VIENNA (Reuters) - Apple (AAPL.O) chip supplier AMS AG (AMS.S) disappointed investors with its fourth quarter forecast, knocking 25 percent off the value of its shares despite the Austrian firm winning deals with other smartphone makers.
AMS shares hit a 20-month low on Tuesday after some analysts questioned whether the chipmaker specializing in sensors could achieve its $2.7 billion 2019 revenue target amid signs of weakening chip demand.
“Fourth-quarter guidance is disappointing,” UBS said in a note, while Liberum analysts said they were skeptical about AMS meeting its 2019 revenue target and 2020 operating margin goal.
AMS, which has invested heavily in research and development and in production expansion, is now tackling underutilized facilities, increasing competition and its reliance on Apple.
Analysts forecast that to reach its 2019 revenue target, AMS needs two or three significant new deals, something that the company’s chief executive Alexander Everke said was achievable.
“We have multiple wins and we do see that growth that you have just described. All the investments we have done... support the growth we indicated for 2019,” Everke told an analyst call.
AMS said its third-quarter EBIT (earnings before interest and taxation) rose to $60.2 million, or 13 percent of revenue, from $40.5 million last year thanks to increasing production volumes for a recently launched global smartphone platform.
While it does not identify its customers, this was taken as a reference to Apple, which analysts estimate accounts for around 40 percent of AMS sales.
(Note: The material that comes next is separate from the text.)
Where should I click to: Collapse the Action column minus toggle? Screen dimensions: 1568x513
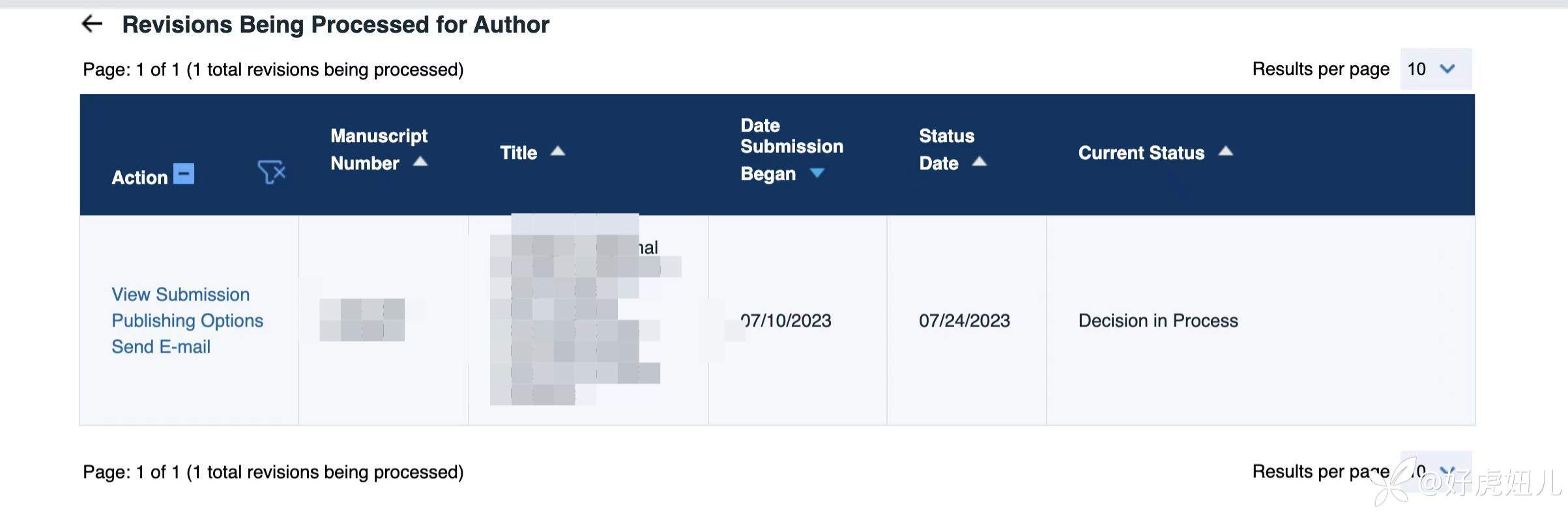(184, 174)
After a delay of several months, production for Apple appears on track and analysts estimate that AMS’s facial recognition sensors are in all three newly launched iPhones.
To reduce its Apple dependency, AMS has been working on selling sensors to Android customers. This has become more important after the U.S. tech giant struck a $600 million deal with German rival Dialog Semiconductors this month.
Swiss-listed AMS also announced new deals on Monday, including two with Asian smartphone producers for its Android time-of-flight solutions, a method where cameras capture a whole scene in three dimensions with a dedicated image sensor.
AMS also said it has started to produce 3D face recognition sensors for two Android customers, including China’s Xiaomi (1810.HK), the fourth-biggest smartphone maker.
Huawei’s [HWT.UL] new Mate20 Pro phones also use AMS sensors for facial recognition, analysts say, adding the second-biggest smartphone maker to the AMS customer list.
AMS said it had secured a deal for OLED-display sensors, which are thinner and more flexible than LEDs, with a major Asian manufacturer, and is working on sensors that are capable of scanning surroundings in 3D, so-called world-facing 3D sensors, for a major smartphone manufacturer.
After a strategic review, AMS said it plans to reduce its focus on environmental sensors, which detect temperature or moisture, but did not say whether this business would be sold.
That leaves it with three main businesses: optical sensors, such as the ones used in the new iPhones, image sensors for applications in self-driving cars and audio sensors.